Hi to recent posters.
I have seen your messages. I am in bed with a chest infection 😭 and not up to answering today but I will come back asap.

@AutismProf
Feel better soon!
💐

Hi @AutismProf
I hope you feel better soon.
I am waiting to see if we get an ASD assessment for my 6 year old girl but she masks at school. There is autism and adhd in both sides of our family and I know there is something going on with her daughter as she struggles at home and shows her true self. This has come from what the school completed, can I get your thoughts on if you think this is a sign of masking as some areas she is way below and some she is way over. Thanks in advance.

This is hard to answer.
Bilingual from birth children do tend to start speaking a little bit later than single language children.

But you say your son, unlike your daughter, only had one language from birth, but there's also a history of speech delay. He then entered nursery where they speak a language previously unknown to him. In nursery he isn't playing with children or communicating.

We know that children do go through a "silent period" if placed in a new language environment. If they are little, this can be quite a long time - several months. However you would hope to see the child joining in, playing etc apart from not speaking. The head banging sounds like he is getting quite frustrated and upset too. This could be because of his speech delay and new language environment, or it could be a sign of something like autism. It's probably too soon to tell. I would be asking for his key worker to have a dedicated 10 minute playtime each day with him in a quieter room, where she can model language to him while having a nice time playing whatever he likes to do. Centre it around the things he likes doing anyway - eg if he likes the trains best, spend 10 mins playing trains together. This should help them begin to get to know him better and see how his social interactions develop and whether he begins to speak in that low pressure setting.

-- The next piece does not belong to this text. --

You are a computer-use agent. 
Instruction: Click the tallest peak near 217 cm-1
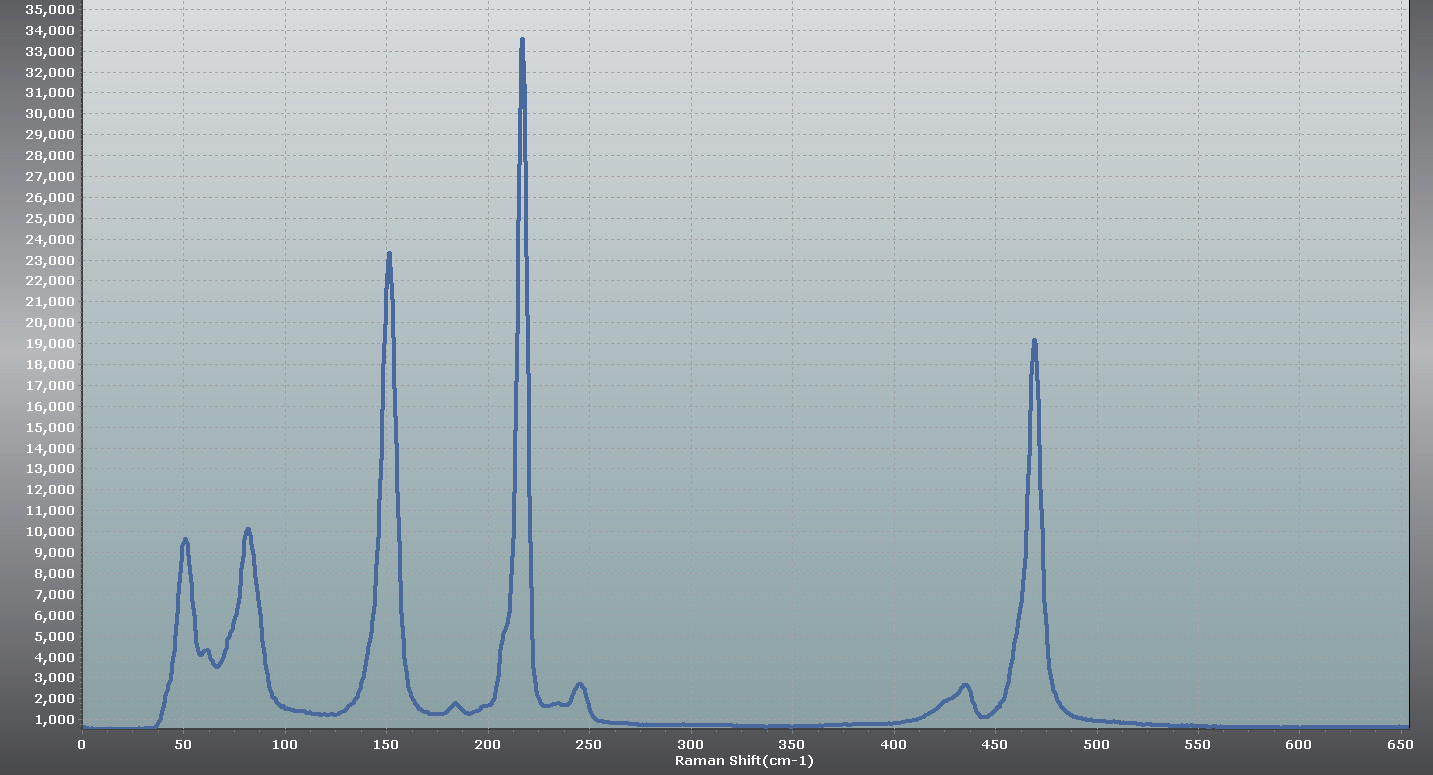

I don't think at this point anyone could say for definite either way what will happen, but they can see that right now he's not thriving, so they need to intervene more.

Since COVID most referral pathways are absolutely drowning in referrals - many have quadrupled referrals or even more. Because of the ever higher waiting lists a lot of areas are trying to do things to help parents manage during the waiting list period. We do know that in some cases, younger children are presenting with behaviours that might look like autism but are actually related to limited interaction with peers during COVID at a critical age of development.

I don't think making parents do a "parenting course" is especially helpful but it might be linked to this? In many areas they are adopting "neurodiversity profiling" which started in Portsmouth. It's another attempt to help parents and schools identify and meet a child's needs during the inevitably long wait for diagnosis.

What is it you are looking for ? Something for the YP to read themselves, or something for families/ profs to help their understanding?

I have (now) 2 autistic sons, one is very much as you describe, delighted to see his friend but relies entirely on him to make the running. Mind you, friend is also autistic but is more proactive! The other, whose communication is less impacted overall, has a group of ND friends who interact constantly and mutually, based around gaming initially but now great friends IRL, visiting each other, going to gigs together etc.

So I suppose there's quite a variation of presentations.